Low cost, non s’arresta la crescita

Nel 2010 potrebbe occupare fino al 40% del mercato

Nel 2001 era solo il 4% della torta europea, ma in meno di 5 anni è lievitato in modo esponenziale,
fino a quasi il 25%. E’ il mercato delle compagnie aeree low cost, destinato secondo gli esperti a ulteriori espansioni. Si stima che arriverà intorno al 40% entro il 2010, a fronte di una crescita media del traffico tradizionale del 5,1% nell’arco 2005-2009, secondo le previsioni Iata. E se in Germania le compagnie a basso costo hanno ormai conquistato il 21% del mercato (le più attive oltre a Air Berlin, sono Ryanair e Easyjet), in Italia la fetta acquisita è ancora più ampia, nel 2004 superava già il 27% ed è stimata in ulteriore crescita. Nel 2003, evidenzia uno studio Goldman Sachs-Dresdner KW, le compagnie tradizionali avevano il 54% del mercato del medio raggio e le low cost il 20%, nel 2005 la ripartizione si attesta rispettivamente al 51% e 27%, per l’anno in corso si riposiziona ulteriormente al 50% e al 29% per giungere nel 2020, a un tracollo al 41% delle tradizionali a fronte di una crescita al 41% delle giovani low cost. La Ryanair del vulcanico irlandese O’Leary, nel 2005 ha raggiunto il traguardo dei 35 milioni di passeggeri e punta al raddoppio nei prossimi sei anni. Già nel 2003, con poco meno di 25 milioni di passeggeri incalzava in casa sulle rotte intraeuropee la blasonata British Airways. Easyjet a fine luglio scorso ha messo a segno una crescita del 12,9% di passeggeri e un incremento del fatturato del 21,8%. In Italia, dove si contano 36 vettori che operano su 31 aeroporti con 1.903 voli su 87 destinazioni europee), l’affondo delle low cost ha conquistato nel 2004 il 27,3% del mercato (17,9% Ryanair, 3,7% EasyJet, 5,7% i restanti vettori) e sta erodendo ulteriore traffico ad Alitalia e alle altre compagnie.
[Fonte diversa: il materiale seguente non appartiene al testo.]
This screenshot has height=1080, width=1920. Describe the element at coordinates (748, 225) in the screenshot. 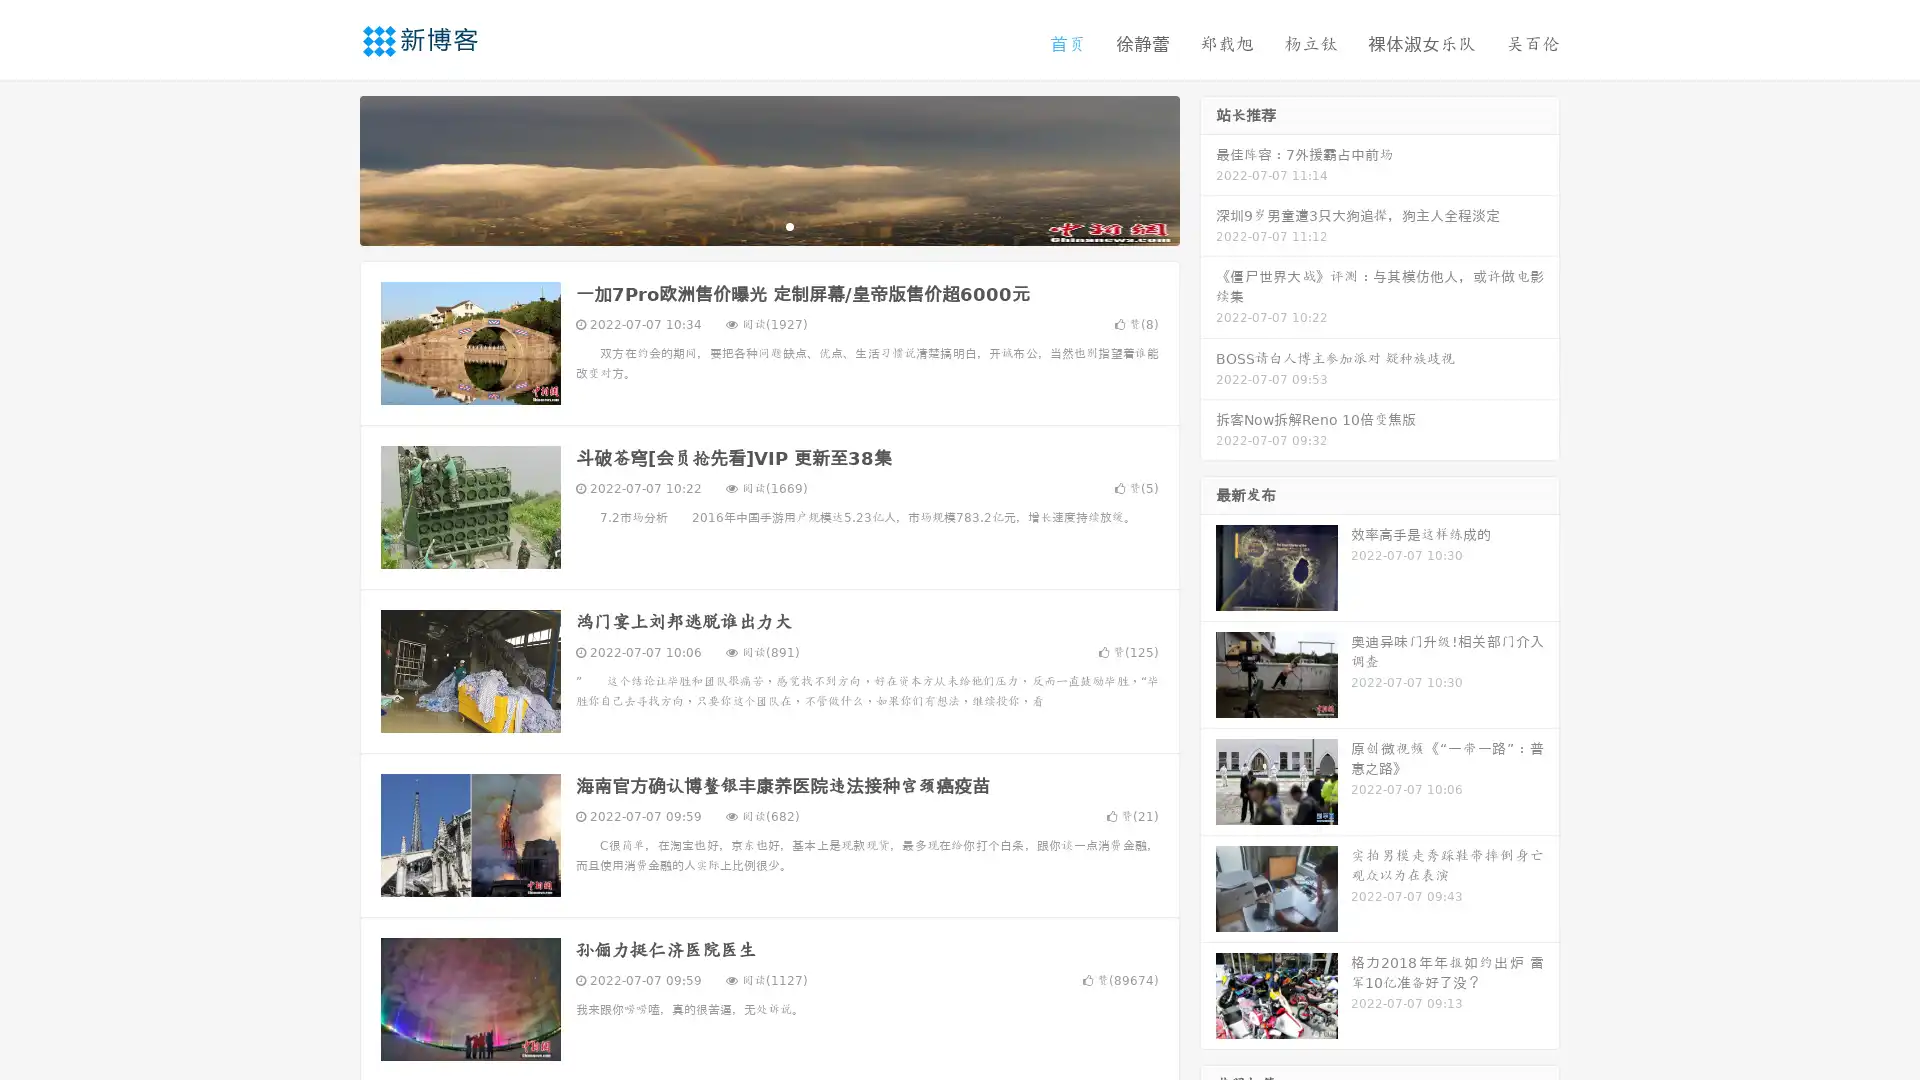

I see `Go to slide 1` at that location.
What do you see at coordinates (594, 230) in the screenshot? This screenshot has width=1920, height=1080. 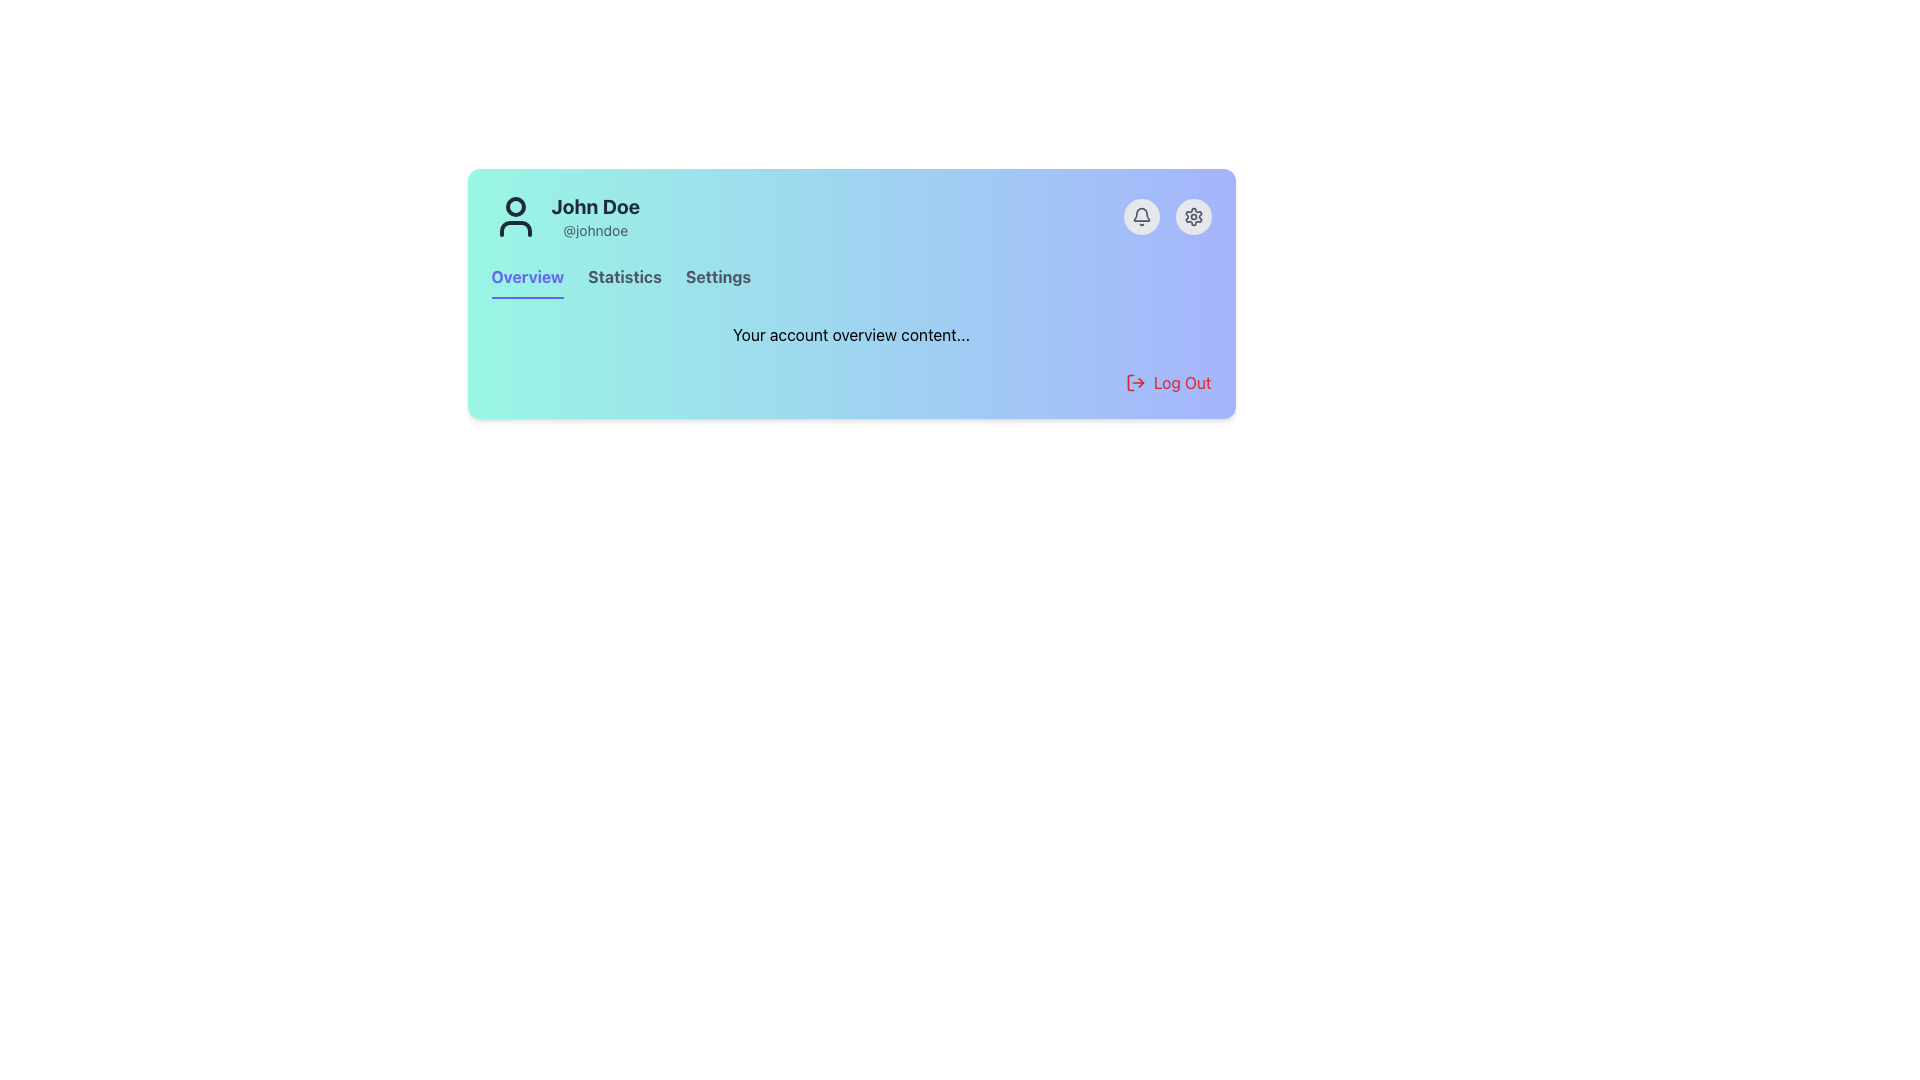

Per quest’anno il numero di voli da e per l’Italia è previsto in crescita del 7% rispetto all’anno scorso (Oag). Sui cieli italiani oggi operano i vettori tricolore Windjet, Myair e Blu-express (del gruppo Blu Panorama) mentre Volare, salvata dal fallimento da Alitalia seppure in mezzo alle polemiche, è passata dal 10% del mercato al 2-3%.